Arbeiterstadt (1920), de Hans Baluschek
Mas
se a arte é uma atividade humana cujo objetivo é transmitir aos
outros os melhores e mais elevados sentimentos que se atinge na vida,
como pôde a humanidade viver um período tão longo — desde o
tempo em que se deixou de acreditar no ensinamento da Igreja até
hoje — sem essa importante atividade e, em lugar disso, se
contentar com a atividade sem valor da arte que simplesmente garante
prazer?
Para
responder essa questão é necessário, antes de mais nada, corrigir
o erro que as pessoas geralmente cometem de atribuir à nossa arte o
significado de arte verdadeira e universalmente humana. Estamos tão
acostumados a considerar ingenuamente que a melhor raça humana não
é só a caucasiana, mas também, a anglo-saxã, se formos ingleses
ou americanos, a alemã, se formos alemães, a gálio-latina, se
formos franceses, e a eslava, se formos russos, que, quando falamos
de nossa arte, estamos plenamente convencidos de que ela não apenas
é arte verdadeira, mas também que é a melhor e a única. E, no
entanto, além de nossa arte não ser a única, tal como a Bíblia
não é o único livro, ela não é nem mesmo a arte de toda a
humanidade cristã, apenas aquela de uma pequena parcela da
humanidade. Era possível falar de uma arte nacional hebreia, grega
ou egípcia, assim como hoje se pode falar de uma arte chinesa,
japonesa ou indiana comum a toda a nação. Uma arte assim, comum a
toda a nação, existiu na Rússia antes de Pedro, o Grande, e também
em sociedades europeias até o século XIII ou XIV. Mas como as
pessoas das classes privilegiadas dessas sociedades, tendo perdido a
fé na doutrina da Igreja, não acolheram o verdadeiro cristianismo e
ficaram sem religião nenhuma, não é mais possível falar da arte
das altas camadas das nações cristãs como se se tratasse da arte
em geral. Desde que as classes superiores das nações cristãs
perderam a fé no cristianismo da Igreja, sua arte se tornou separada
da do povo e passaram a existir duas artes: a do povo e a dos
senhores. E, portanto, à pergunta de como pôde suceder que a
humanidade tenha vivido um certo período de tempo sem arte real,
tendo-a substituído pela arte que apenas serve ao prazer, cabe a
resposta de que não foi toda a humanidade que viveu sem a arte
verdadeira e nem mesmo uma parte considerável dela, mas apenas as
classes superiores da sociedade cristã europeia, e isso por um curto
período — desde o início da Renascença e da Reforma até a nossa
própria época.
E
a consequência dessa ausência de arte verdadeira mostrou ser
exatamente aquela que teria que ser: a depravação da classe que se
vale dessa arte. Todas as teorias confusas e incompreensíveis de
arte, todos os julgamentos falsos e contraditórios sobre ela, e,
acima de tudo, a estagnação autoconfiante de nossa arte no seu
caminho errôneo — tudo isso é resultado da afirmação, hoje de
uso comum e tomada como verdade incontestável, ainda que notável em
sua óbvia falsidade, de que a arte de nossas classes superiores é a
única verdadeira e universal. A despeito do fato de que essa
afirmação — perfeitamente idêntica à dos devotos de várias
religiões que consideram a sua a única e verdadeira — é
perfeitamente arbitrária e claramente incorreta, ela é calmamente
repetida por todas as pessoas do nosso círculo com total confiança
em sua infalibilidade.
A
arte que possuímos é toda a arte, a única e verdadeira, e, no
entanto, dois terços da raça humana, todos os povos da Ásia e da
África, vivem e morrem sem conhecer essa única arte verdadeira.

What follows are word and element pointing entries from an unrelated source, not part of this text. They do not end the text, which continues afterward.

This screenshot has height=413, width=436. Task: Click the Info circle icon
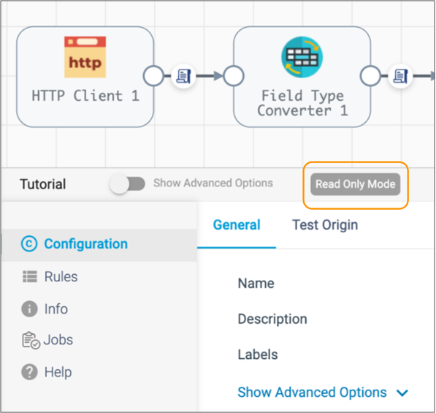pyautogui.click(x=29, y=309)
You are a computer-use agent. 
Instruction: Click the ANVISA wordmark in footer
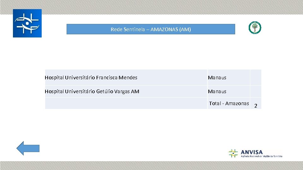pos(252,152)
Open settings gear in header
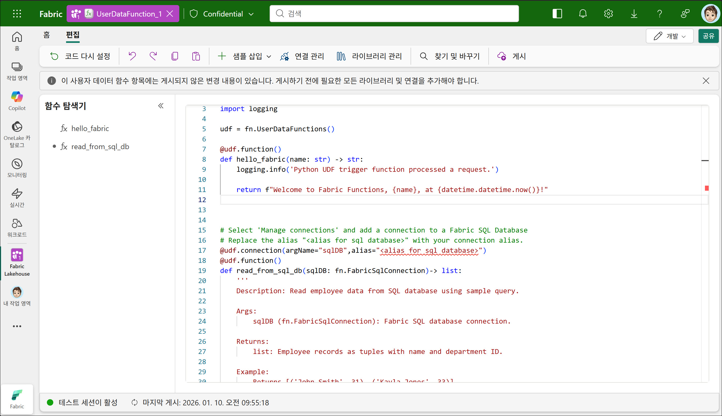This screenshot has width=722, height=416. coord(608,14)
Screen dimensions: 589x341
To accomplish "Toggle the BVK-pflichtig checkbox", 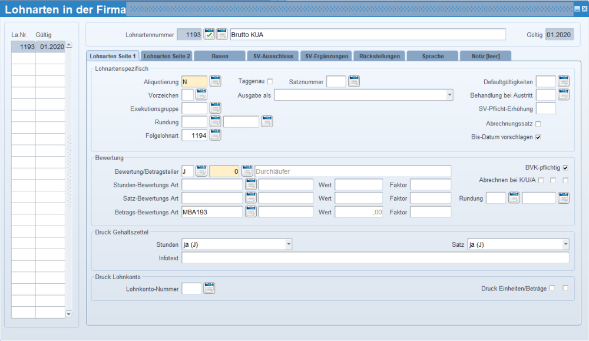I will (x=565, y=167).
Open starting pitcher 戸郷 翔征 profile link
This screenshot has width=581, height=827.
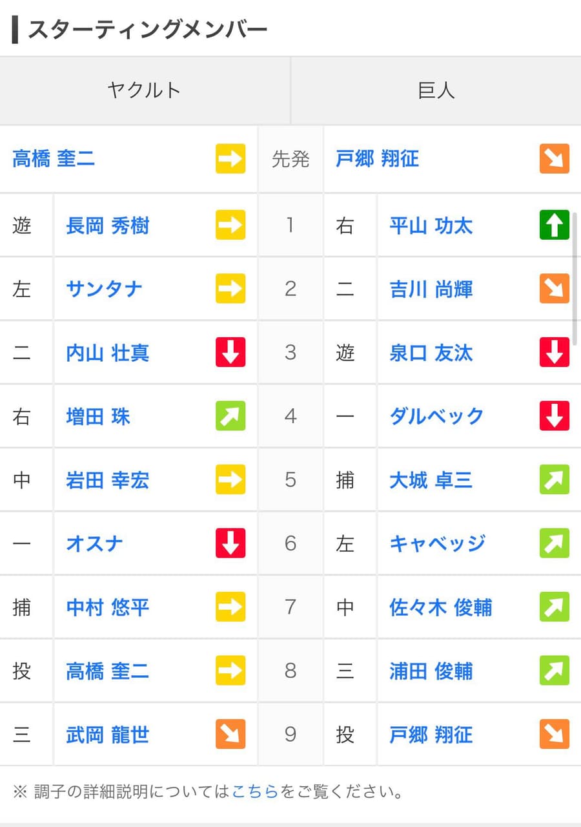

Além disso, não mais que 1% de todas as pessoas de nossa sociedade
cristã se beneficia desta arte que chamamos de toda a arte. Os
outros 99% dos europeus vivem e morrem, por gerações, trabalhando
duro, sem jamais provar dessa arte, que, aliás, é de tal espécie
que, mesmo que pudessem ter acesso a ela, não entenderiam nada. Nós,
conforme a teoria estética que professemos, reconhecemos que a arte
ou é uma das mais altas manifestações da Ideia, de Deus, da
Beleza, ou é o mais alto prazer espiritual. Além disso,
reconhecemos que todas as pessoas têm direitos iguais, se não às
bênçãos materiais, ao menos às espirituais; e, enquanto isso, 99%
do povo europeu, geração após geração, vive e morre trabalhando
duro em tarefas necessárias à produção de nossa arte, da qual não
se beneficia, e mesmo assim afirmamos calmamente que a arte que
produzimos é a real, a verdadeira, a única — é o todo da arte.
À
observação de que se nossa arte é a verdadeira todos deveriam
beneficiar-se dela, a objeção usual é que, se nem todos se
beneficiam, não é por culpa da arte, mas da organização errônea
da sociedade; que é possível imaginar que no futuro o trabalho
físico será parcialmente feito por máquinas e se tornará mais
leve por sua distribuição adequada, que o trabalho da produção de
arte será feito em turnos; que não há necessidade de que as mesmas
pessoas constantemente fiquem sob o palco, movimentando cenário,
levantando equipamentos e tocando piano ou tuba, ou compondo os tipos
e imprimindo livros, e que os que fazem tudo isso poderão trabalhar
um pequeno número de horas por dia e, no seu tempo livre, poderão
usufruir de todas as bênçãos da arte.
Assim
dizem os defensores de nossa arte exclusiva. Porém, eu acho que nem
mesmo eles acreditam no que dizem, porque não podem ignorar que
nossa arte refinada só pode emergir da escravidão das massas
populares, e só pode continuar enquanto essa escravidão existir, e
que os especialistas — escritores, músicos, dançarinos e atores —
só podem atingir seu alto grau de perfeição sob a condição do
trabalho pesado dos operários, e que somente nessas condições pode
existir o público requintado que aprecia essas obras. Libertem os
escravos do capital e será impossível produzir uma arte tão
refinada.
Mas,
mesmo que admitamos o inadmissível — isto é, que se encontrem
métodos que tornem possível a todas as pessoas se beneficiarem da
arte (ou o que é considerado arte entre nós) —, surge outra
consideração que mostra por que nossa arte de hoje não pode ser a
arte toda: a saber, que ela é totalmente incompreensível para o
povo. As obras poéticas já foram escritas em latim, mas hoje as
obras de arte são incompreensíveis para o povo, como se fossem
escritas em sânscrito. A resposta habitual a essa proposição é
que, se as pessoas não entendem a nossa arte agora, isso só prova
que são subdesenvolvidas, exatamente como aconteceu em cada novo
estágio da arte. Primeiro, não era entendido, mas depois as pessoas
se acostumavam.
“O
mesmo ocorrerá com a arte de hoje: ela se tornará compreensível
quando todos forem tão instruídos como nós, pessoas de classe
superior, que as produzimos”, dizem os defensores da nossa arte.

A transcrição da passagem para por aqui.